For Kennesaw State Head Coach Nitra Perry, she is in the business of creating a culture of winning. She came to KSU because of Director of Athletics Vaughn Williams’ vision for Owls athletics, a plan she identified with and one within which she felt that she could begin to compete in the A-Sun and build a winning tradition.
“Our team plays hard every game,” said Perry, “and think we are developing that type of blue collar team that I would like. But unfortunately we have been plagued with injuries and had a couple of players leave before the season began. And right now we just don’t have the numbers to play the style of game that I would like – up tempo on both sides of the ball.
“But Kennesaw State is a place that we can build a culture of winning, because of several factors. First, our Director of Athletics Vaughn Williams has a very real and clear vision for the program, and that is one of the biggest reasons I came to KSU.
“Plus, it is also a beautiful campus and the school is really growing.
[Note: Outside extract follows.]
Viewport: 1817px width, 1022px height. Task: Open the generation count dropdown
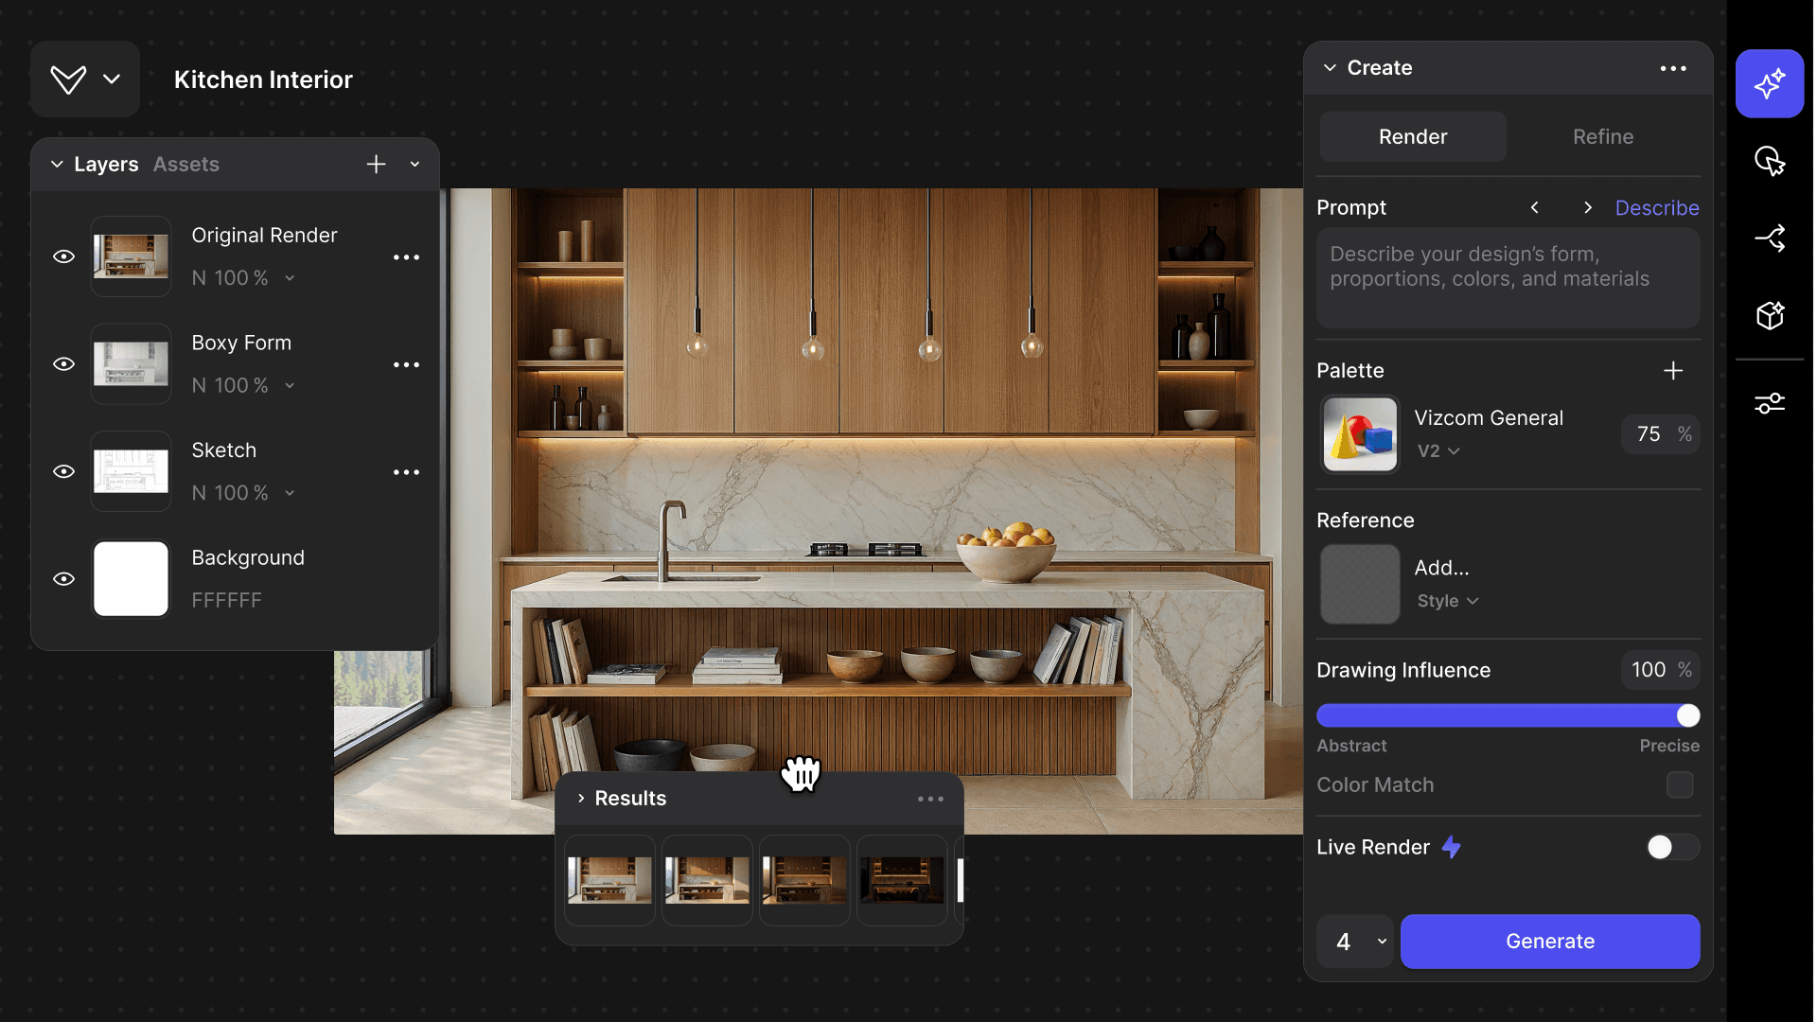1355,942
From an athletics standpoint it is a place that you can recruit to, and the community is really beginning to take hold of the institution and the athletics programs.”
Brown entered his first season at Lipscomb knowing that he would have plenty of opportunity to do what he enjoys the most – teaching. A consummate student of the game, Brown helped his team identify clear goals from the outset and continues to work on those as the season progresses.
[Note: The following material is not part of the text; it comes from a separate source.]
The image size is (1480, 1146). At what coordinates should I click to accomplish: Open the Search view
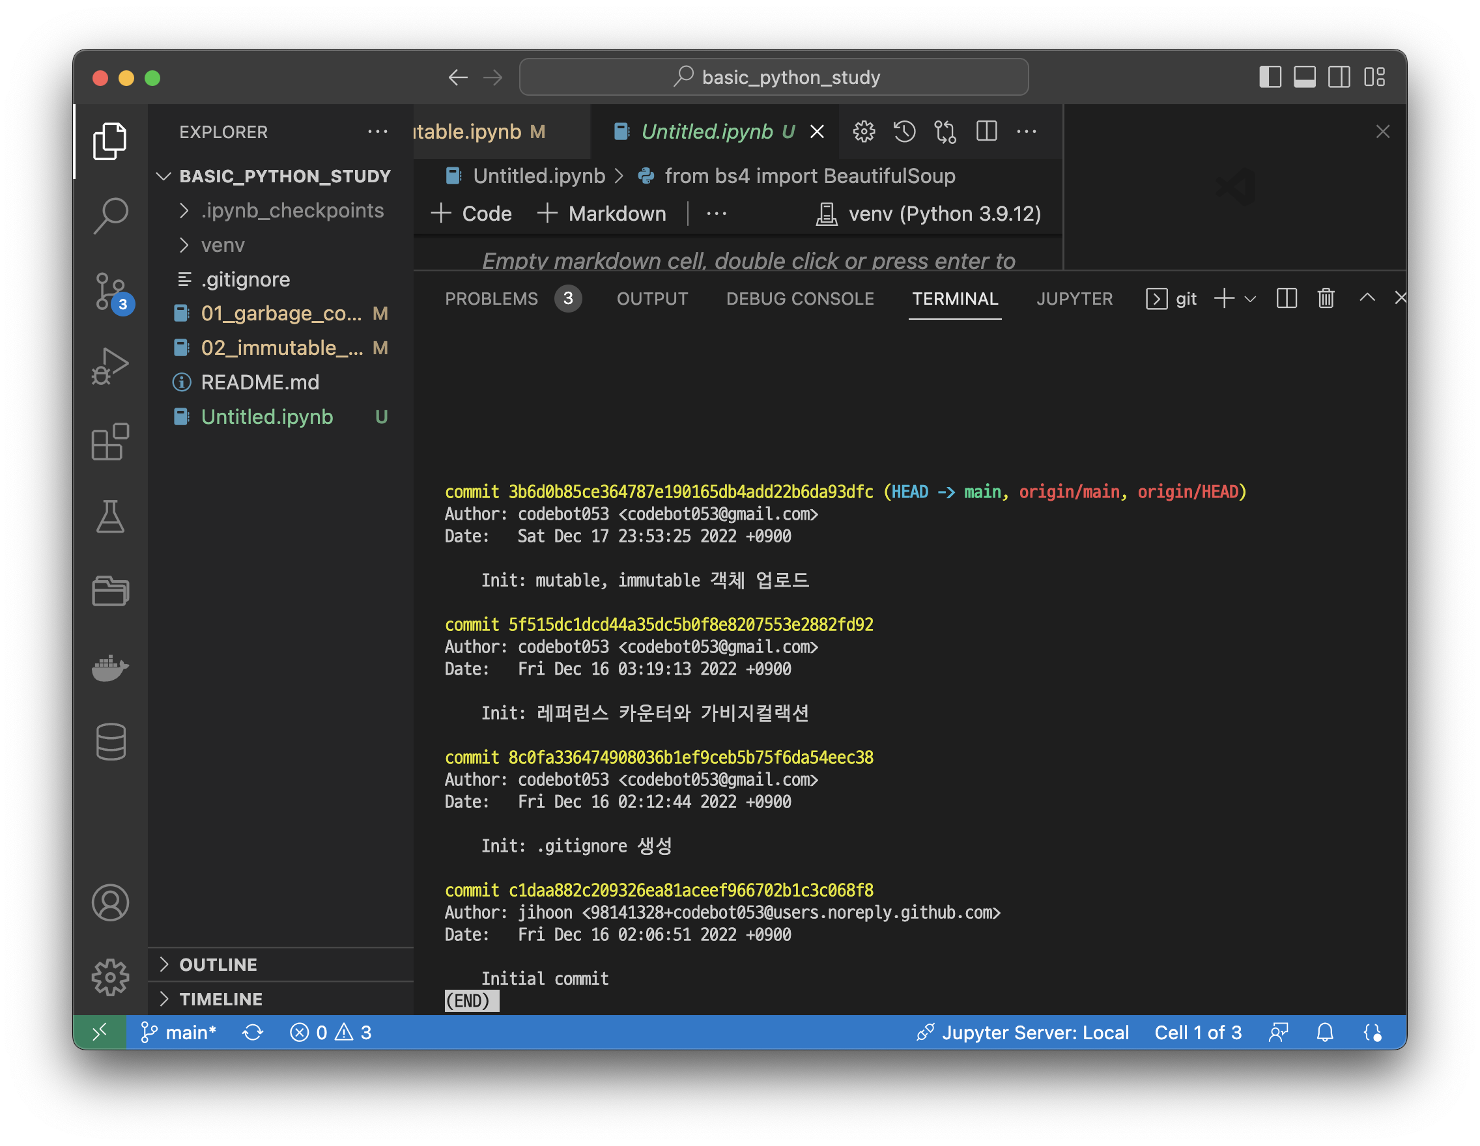click(110, 215)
“From our team’s standpoint I didn’t know what to expect, because I was coming from entirely different offensive and defensive systems, said Brown. “I knew it was going to take some time to teach and to get them used to what we are trying to accomplish.
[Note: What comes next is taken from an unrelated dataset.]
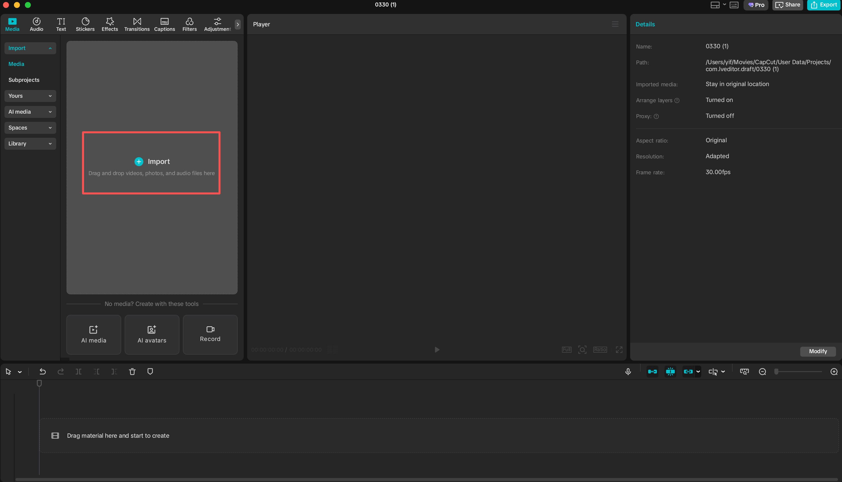This screenshot has height=482, width=842.
Task: Open the Captions panel tab
Action: (x=164, y=24)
“I was very fortunate at UT and UCF to be able to do a lot of teaching, so not having as much time to do that now has been an adjustment as well. I still do a good bit, though, and I have to this year because we are a new staff. I do thoroughly enjoy that, and we try to be a teaching program.
“We set three goals and continue to talk about that process and get them to focus on three things: defensive field goal percentage, outrebounding the opponent by five, and keeping turnovers down. It is really not a hard game. If you do a good job of those three things, you can’t do anything but win.
“Then, within those three things we try to teach out of that. Why are we turning the ball over – Bad passes, not receiving it well? Why aren’t we getting the field goal percentage that we want – Are we not contesting shots or giving up too many second shots? As we get better at the simple execution of those things, then we will begin to reap the rewards of that.”
So Perry, Plitzuweit and Brown continue to help their teams take those small steps toward the results they desire. Clearly they aren’t where they want to be at this point in their seasons, but the second half is just around the corner. So what do they need and expect from their teams now that they are halfway through the season?
“We’re still learning how to win,” said Perry. “Especially in this league, you don’t just go out there and win. We have played well in spurts, and that’s really been the story of our last two or three games. We’re getting closer, but we’re just not over the hump yet. We really need all six or seven players to come out and play well for us.
“I know it sounds cliché, but our expectations honestly are to be our best on a daily basis,” said Plitzuweit. “That means our best not only in practice and in the games, but in the classroom and in the community. We talk all of the time about being engaged, being in the moment, wherever that may be.”
And for Brown, it is about just doing it. “Tennis pro Vic Braden said ‘just hit the same old boring winners.’ For us that means just do what we’ve asked you to do and let things fall from there. That is the best thing that I have seen from our team over the past couple of weeks."